- **WHAT THIS TASK INVOLVES**
Within the lines below, the span from the line with "Where should I click to: Choose" to the line with "Task: Click the", both ends included, is to be reproduced exactly, with pictures omitted.

(Collected data)
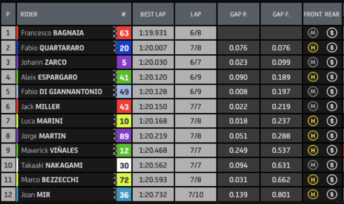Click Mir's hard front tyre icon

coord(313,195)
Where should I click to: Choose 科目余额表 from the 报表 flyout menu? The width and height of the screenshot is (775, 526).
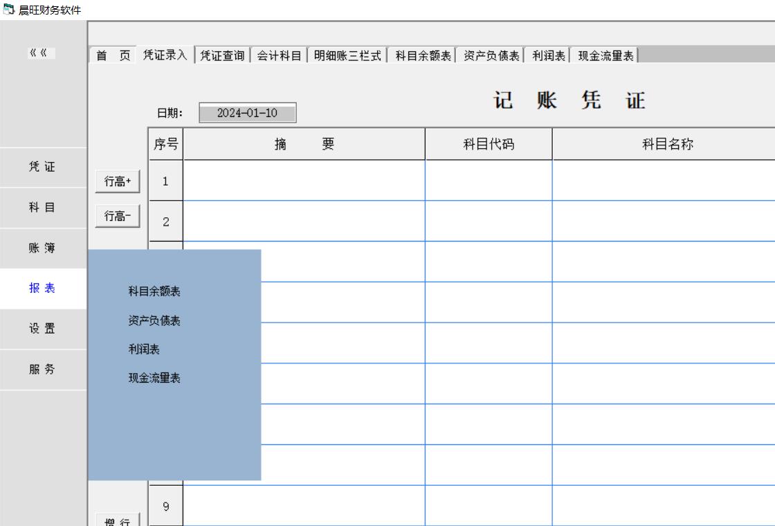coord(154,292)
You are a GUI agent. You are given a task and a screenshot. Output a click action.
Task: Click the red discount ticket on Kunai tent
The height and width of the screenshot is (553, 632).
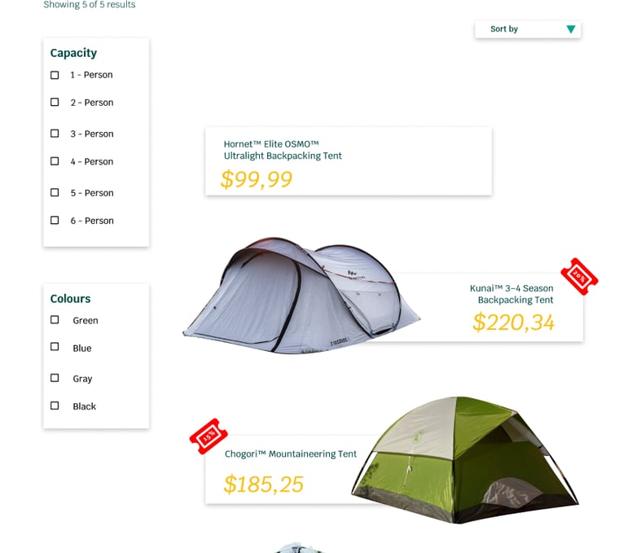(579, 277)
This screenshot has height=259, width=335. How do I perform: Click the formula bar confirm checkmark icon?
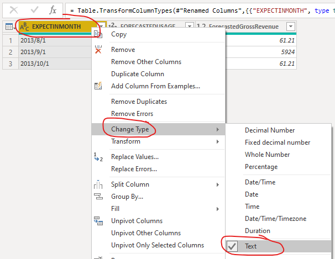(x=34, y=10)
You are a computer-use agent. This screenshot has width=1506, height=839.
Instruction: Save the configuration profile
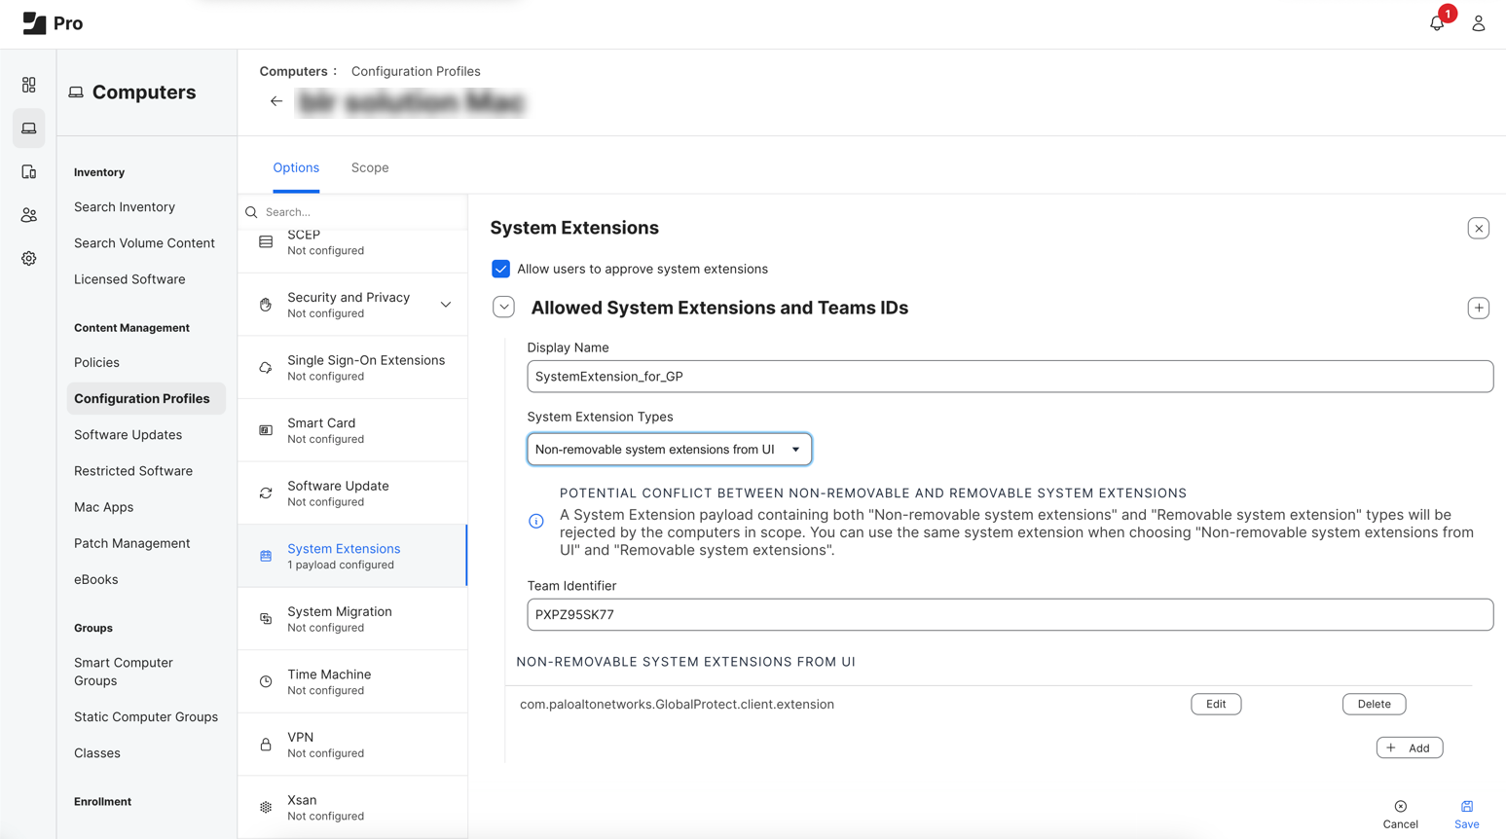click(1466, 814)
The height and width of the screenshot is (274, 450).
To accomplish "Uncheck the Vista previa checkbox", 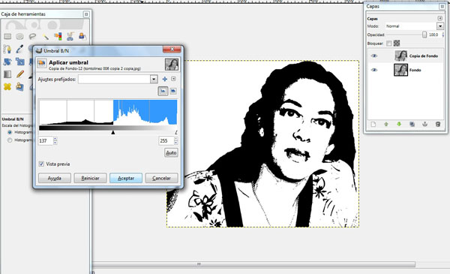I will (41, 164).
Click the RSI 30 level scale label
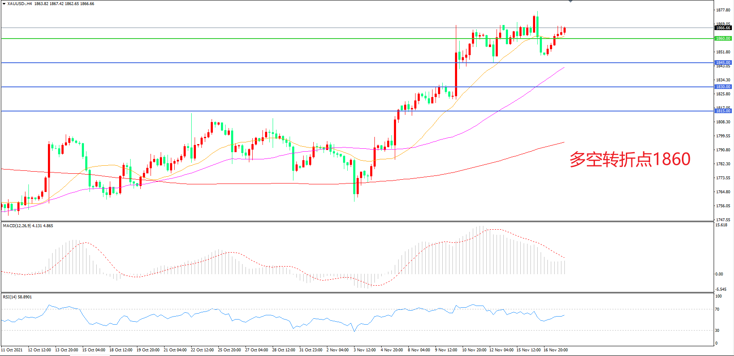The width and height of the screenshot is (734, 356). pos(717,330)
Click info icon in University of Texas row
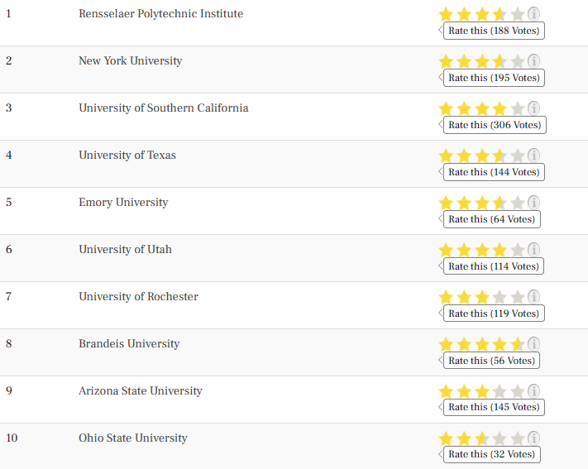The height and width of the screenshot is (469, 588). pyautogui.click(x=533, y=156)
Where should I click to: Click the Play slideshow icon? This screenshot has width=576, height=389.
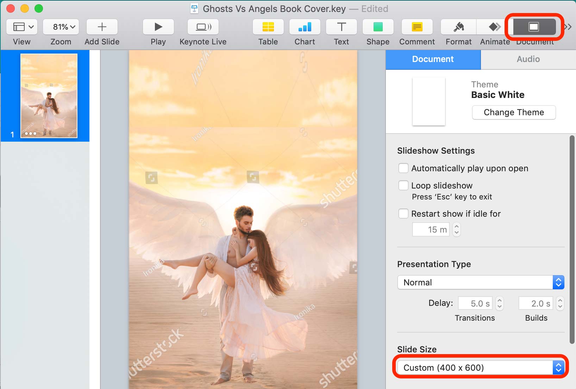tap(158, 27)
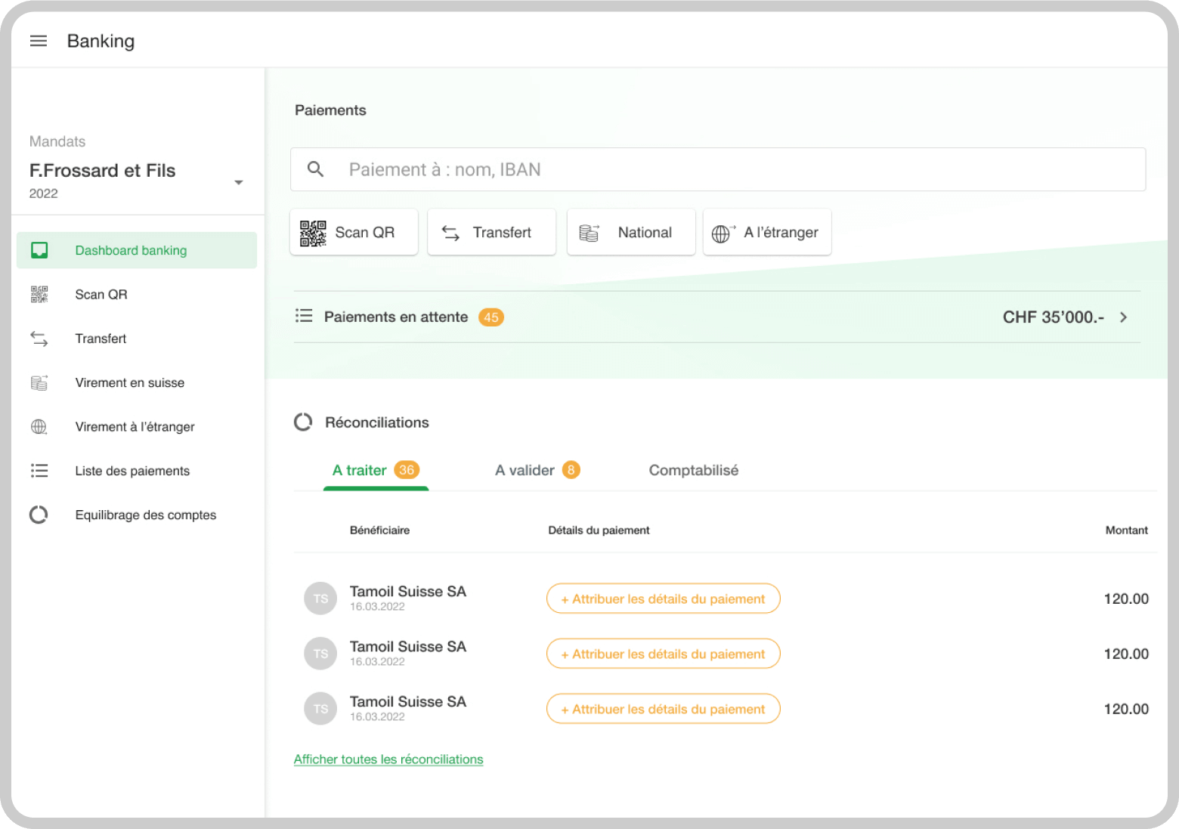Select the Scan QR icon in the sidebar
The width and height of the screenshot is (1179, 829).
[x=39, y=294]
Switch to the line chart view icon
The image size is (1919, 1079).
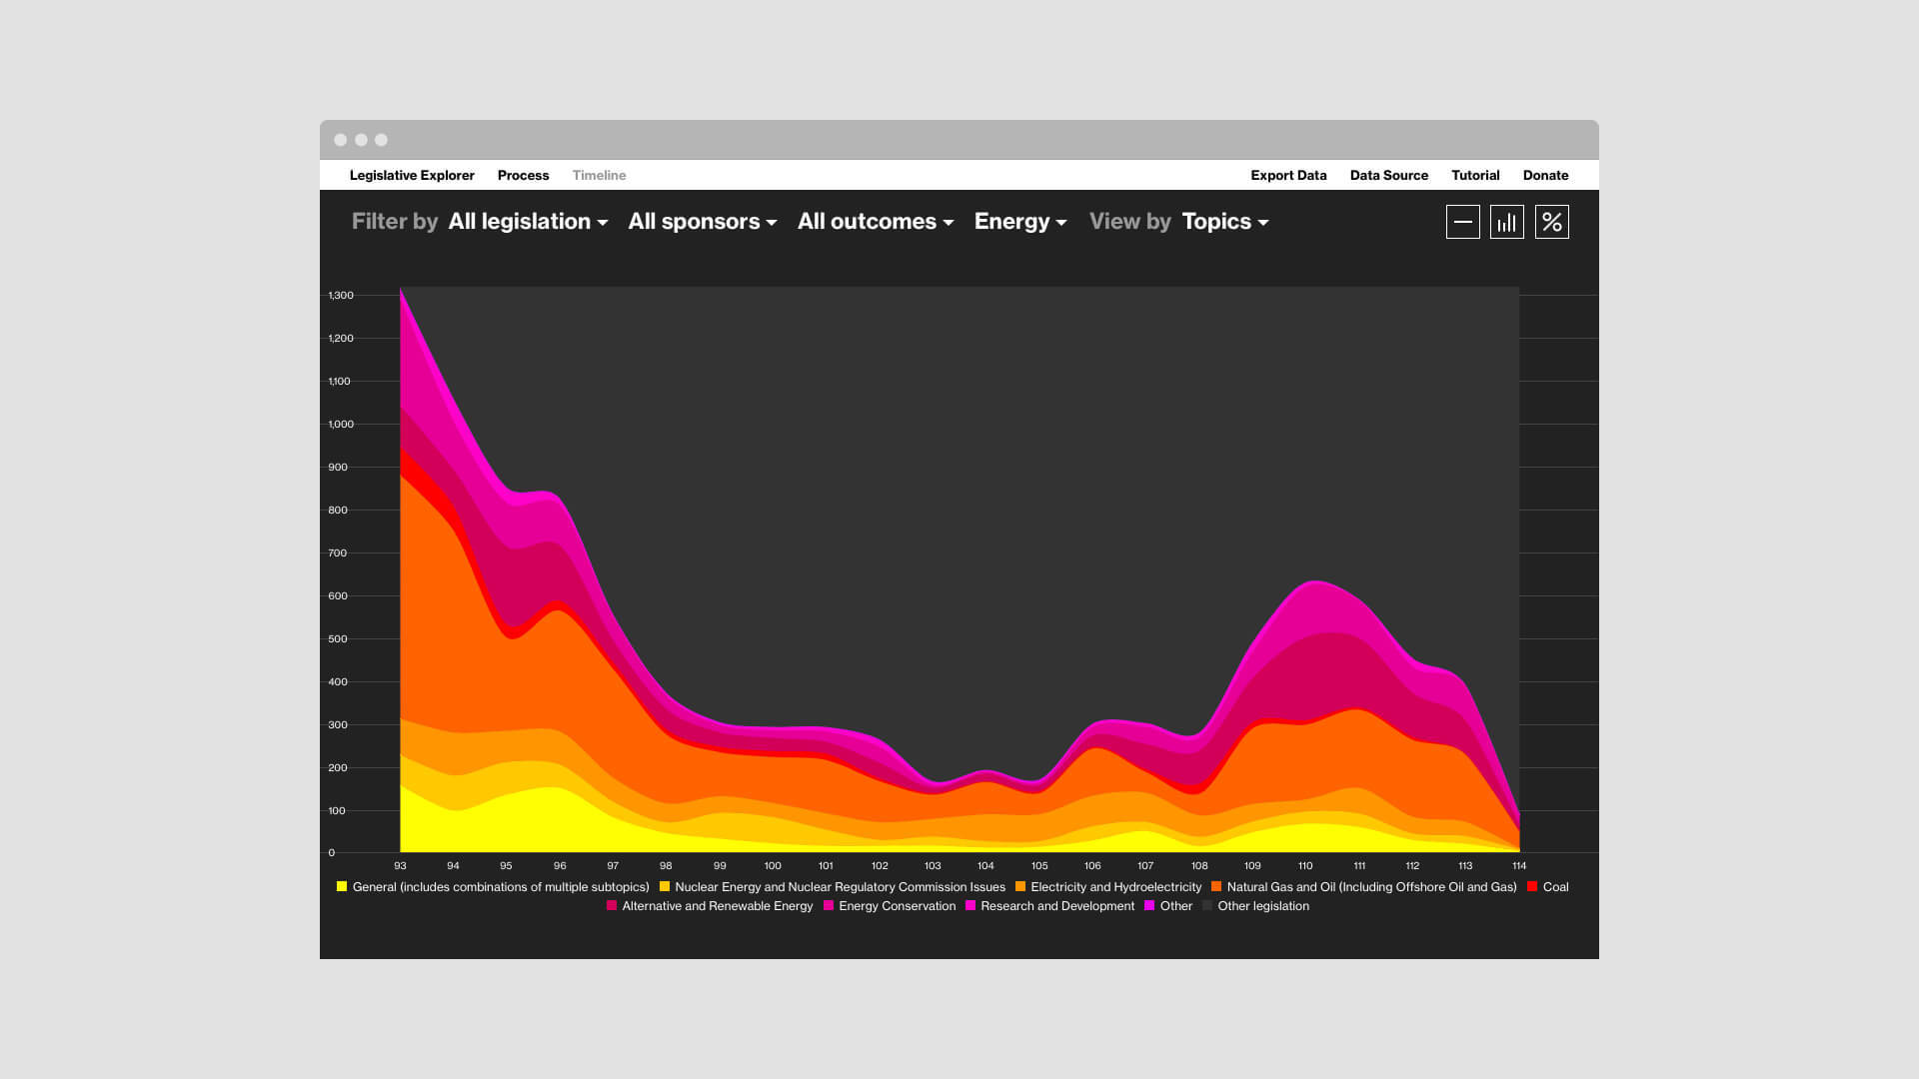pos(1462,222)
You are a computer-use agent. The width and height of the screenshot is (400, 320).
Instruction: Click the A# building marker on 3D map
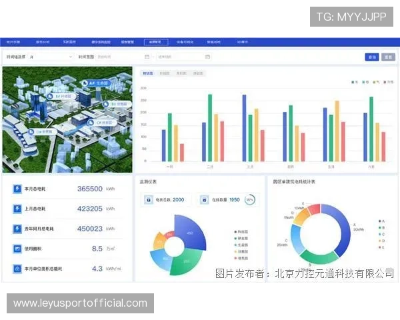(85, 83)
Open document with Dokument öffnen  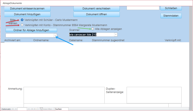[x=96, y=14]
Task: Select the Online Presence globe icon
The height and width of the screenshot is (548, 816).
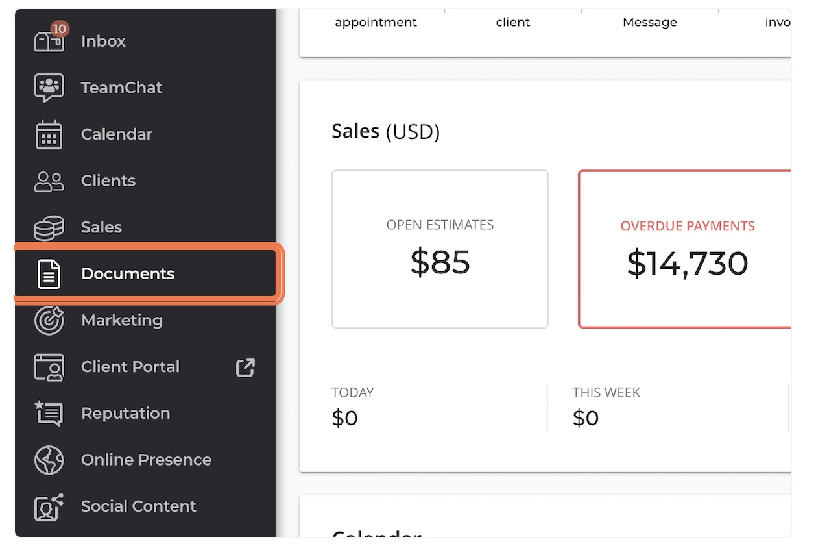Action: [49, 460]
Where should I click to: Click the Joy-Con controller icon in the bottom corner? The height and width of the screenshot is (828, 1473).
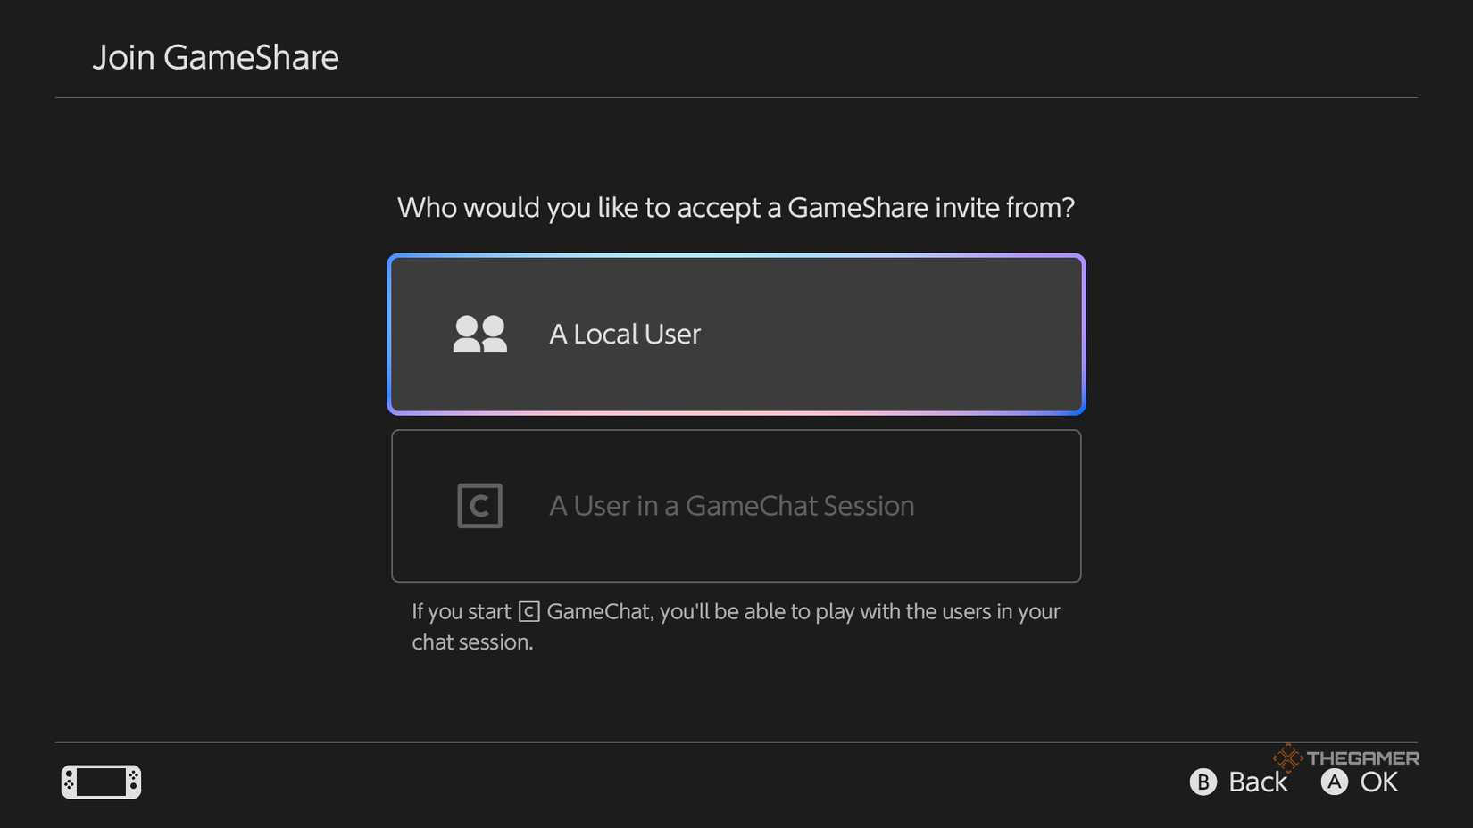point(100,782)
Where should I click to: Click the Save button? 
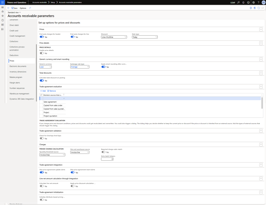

- **TASK RESPONSE**
Where should I click to: Choose 科目余额表 from the 报表 flyout menu? The width and height of the screenshot is (775, 526).
coord(154,292)
You are a GUI agent. You are given a task and a screenshot. Output a click action.
Task: Click the red discount ticket on Kunai tent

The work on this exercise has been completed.